LISTED ENTRIES:
■ ■ ■
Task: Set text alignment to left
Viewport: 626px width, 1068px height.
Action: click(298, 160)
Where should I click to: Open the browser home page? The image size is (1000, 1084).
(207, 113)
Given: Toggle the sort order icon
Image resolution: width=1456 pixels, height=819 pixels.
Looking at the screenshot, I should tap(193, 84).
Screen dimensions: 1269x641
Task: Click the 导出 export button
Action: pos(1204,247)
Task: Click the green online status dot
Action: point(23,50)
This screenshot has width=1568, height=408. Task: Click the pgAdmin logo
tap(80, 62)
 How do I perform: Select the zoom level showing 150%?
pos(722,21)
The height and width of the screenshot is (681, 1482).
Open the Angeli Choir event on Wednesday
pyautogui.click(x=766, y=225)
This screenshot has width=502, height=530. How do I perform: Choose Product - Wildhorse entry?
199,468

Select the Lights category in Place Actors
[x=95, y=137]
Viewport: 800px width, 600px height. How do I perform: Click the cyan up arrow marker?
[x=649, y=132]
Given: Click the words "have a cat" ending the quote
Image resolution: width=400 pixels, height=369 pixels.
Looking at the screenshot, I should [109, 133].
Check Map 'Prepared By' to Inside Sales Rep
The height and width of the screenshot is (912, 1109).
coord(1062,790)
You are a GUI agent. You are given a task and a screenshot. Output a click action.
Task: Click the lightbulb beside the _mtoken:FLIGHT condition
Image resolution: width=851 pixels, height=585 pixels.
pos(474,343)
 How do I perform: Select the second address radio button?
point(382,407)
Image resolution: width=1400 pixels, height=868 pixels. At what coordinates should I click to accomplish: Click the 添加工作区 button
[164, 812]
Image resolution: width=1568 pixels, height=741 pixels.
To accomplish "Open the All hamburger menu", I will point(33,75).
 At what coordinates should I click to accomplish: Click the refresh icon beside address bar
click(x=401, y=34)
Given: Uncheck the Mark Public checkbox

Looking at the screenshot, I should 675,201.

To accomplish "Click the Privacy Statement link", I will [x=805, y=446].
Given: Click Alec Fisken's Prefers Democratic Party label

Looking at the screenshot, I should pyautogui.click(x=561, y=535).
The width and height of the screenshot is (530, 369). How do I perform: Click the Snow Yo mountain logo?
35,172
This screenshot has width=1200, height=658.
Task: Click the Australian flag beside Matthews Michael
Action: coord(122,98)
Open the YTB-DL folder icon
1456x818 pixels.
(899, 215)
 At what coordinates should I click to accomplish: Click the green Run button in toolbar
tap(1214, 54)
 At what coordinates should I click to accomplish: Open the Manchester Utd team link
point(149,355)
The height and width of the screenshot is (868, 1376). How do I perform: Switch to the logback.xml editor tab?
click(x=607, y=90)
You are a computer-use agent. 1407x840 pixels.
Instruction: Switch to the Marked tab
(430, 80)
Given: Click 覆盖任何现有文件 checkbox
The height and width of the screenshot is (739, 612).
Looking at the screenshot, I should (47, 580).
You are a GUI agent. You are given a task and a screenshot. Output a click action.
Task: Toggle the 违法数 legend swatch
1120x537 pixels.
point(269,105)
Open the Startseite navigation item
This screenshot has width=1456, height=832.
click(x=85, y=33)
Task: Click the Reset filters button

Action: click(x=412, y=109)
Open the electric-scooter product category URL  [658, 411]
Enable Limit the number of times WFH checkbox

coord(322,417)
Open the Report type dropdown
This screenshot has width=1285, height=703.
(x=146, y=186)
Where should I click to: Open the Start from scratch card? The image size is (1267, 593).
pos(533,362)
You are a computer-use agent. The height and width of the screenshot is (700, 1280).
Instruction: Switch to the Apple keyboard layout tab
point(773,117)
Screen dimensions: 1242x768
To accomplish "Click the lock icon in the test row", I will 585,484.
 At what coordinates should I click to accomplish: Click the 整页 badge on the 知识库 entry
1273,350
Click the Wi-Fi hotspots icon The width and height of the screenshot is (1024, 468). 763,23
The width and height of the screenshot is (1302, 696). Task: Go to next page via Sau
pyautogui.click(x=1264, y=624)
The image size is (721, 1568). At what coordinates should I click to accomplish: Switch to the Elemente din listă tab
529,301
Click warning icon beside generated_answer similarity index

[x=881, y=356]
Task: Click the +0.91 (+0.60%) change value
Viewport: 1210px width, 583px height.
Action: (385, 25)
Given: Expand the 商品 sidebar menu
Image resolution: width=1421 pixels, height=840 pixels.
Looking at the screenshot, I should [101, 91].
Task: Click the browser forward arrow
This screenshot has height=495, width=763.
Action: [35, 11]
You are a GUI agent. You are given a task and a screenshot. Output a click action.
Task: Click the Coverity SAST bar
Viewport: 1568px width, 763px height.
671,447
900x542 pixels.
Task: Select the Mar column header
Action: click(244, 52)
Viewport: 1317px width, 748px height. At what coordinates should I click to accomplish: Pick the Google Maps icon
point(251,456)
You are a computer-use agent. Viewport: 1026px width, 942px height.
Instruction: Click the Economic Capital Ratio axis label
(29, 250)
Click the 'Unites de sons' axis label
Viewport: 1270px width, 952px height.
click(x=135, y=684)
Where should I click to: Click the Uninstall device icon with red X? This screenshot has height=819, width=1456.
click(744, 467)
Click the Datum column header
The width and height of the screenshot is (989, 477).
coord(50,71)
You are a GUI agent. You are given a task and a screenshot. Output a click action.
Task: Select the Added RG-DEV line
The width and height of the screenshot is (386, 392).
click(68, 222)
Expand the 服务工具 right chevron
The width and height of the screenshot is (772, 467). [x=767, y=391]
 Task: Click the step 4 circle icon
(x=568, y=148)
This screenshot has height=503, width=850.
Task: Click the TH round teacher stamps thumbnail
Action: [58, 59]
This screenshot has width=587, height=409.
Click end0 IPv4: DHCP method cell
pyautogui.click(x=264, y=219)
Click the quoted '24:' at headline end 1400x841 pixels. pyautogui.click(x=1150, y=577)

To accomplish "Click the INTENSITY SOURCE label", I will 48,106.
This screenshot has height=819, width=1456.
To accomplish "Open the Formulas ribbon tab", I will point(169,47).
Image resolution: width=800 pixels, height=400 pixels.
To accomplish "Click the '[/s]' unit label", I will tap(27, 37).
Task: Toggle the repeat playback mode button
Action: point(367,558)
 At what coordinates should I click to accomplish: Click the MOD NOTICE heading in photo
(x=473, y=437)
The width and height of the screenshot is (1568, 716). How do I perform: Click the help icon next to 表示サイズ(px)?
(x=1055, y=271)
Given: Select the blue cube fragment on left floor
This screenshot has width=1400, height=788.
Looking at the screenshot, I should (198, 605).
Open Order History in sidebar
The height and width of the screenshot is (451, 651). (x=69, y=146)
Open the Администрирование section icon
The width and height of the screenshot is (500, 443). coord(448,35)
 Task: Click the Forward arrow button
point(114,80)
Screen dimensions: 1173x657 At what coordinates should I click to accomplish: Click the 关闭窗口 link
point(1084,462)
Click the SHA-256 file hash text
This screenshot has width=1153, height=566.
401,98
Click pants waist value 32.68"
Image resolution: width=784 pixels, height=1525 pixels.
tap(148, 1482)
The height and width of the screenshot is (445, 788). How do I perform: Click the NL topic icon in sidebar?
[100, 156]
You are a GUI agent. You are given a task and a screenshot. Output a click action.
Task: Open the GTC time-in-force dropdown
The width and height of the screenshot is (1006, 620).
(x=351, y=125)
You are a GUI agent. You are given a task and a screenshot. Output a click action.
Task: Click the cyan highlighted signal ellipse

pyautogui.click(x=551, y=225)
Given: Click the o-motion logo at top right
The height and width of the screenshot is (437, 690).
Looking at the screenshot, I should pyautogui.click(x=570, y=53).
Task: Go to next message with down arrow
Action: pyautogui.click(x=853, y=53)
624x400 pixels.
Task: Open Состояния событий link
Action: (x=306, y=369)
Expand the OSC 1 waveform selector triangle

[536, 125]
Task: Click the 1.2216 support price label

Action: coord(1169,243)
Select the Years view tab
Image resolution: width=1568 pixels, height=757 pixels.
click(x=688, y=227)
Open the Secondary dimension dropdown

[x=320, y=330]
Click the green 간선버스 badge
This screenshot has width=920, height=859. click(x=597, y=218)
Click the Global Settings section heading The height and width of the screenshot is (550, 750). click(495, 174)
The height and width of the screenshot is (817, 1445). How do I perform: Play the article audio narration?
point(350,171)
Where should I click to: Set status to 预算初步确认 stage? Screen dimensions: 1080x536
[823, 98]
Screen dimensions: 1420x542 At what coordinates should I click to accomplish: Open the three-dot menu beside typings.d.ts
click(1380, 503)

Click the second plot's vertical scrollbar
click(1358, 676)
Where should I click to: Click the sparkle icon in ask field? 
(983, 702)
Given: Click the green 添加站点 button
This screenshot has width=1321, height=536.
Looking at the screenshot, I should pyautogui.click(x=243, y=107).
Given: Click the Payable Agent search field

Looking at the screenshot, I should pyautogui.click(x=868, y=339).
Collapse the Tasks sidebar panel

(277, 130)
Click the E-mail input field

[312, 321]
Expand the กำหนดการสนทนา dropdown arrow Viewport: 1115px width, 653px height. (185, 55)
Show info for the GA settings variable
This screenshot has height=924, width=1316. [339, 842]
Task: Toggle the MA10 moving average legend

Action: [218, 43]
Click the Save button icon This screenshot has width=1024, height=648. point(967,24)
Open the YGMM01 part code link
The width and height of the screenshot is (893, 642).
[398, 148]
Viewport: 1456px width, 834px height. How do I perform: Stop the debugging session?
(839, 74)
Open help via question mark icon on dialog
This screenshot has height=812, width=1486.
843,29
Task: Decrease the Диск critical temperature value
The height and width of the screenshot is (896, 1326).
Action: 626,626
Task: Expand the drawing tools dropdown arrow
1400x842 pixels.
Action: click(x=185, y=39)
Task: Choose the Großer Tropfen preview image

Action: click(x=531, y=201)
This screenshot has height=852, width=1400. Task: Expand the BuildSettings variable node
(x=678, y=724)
■ ■ ■
SHORT PROBLEM: Rewrite the records from the first line through the line containing "pos(722,21)", both included, as a Markdown table with the columns Row and Line. Number each row and leave out blank lines.

RESULT FOR THIS TASK:
| Row | Line |
|---|---|
| 1 | Task: Set text alignment to left |
| 2 | Viewport: 626px width, 1068px height. |
| 3 | Action: click(298, 160) |
| 4 | Where should I click to: Open the browser home page? The image size is (1000, 1084). |
| 5 | (207, 113) |
| 6 | Given: Toggle the sort order icon |
| 7 | Image resolution: width=1456 pixels, height=819 pixels. |
| 8 | Looking at the screenshot, I should tap(193, 84). |
| 9 | Screen dimensions: 1269x641 |
| 10 | Task: Click the 导出 export button |
| 11 | Action: pos(1204,247) |
| 12 | Task: Click the green online status dot |
| 13 | Action: point(23,50) |
| 14 | This screenshot has width=1568, height=408. Task: Click the pgAdmin logo |
| 15 | tap(80, 62) |
| 16 |  How do I perform: Select the zoom level showing 150%? |
| 17 | pos(722,21) |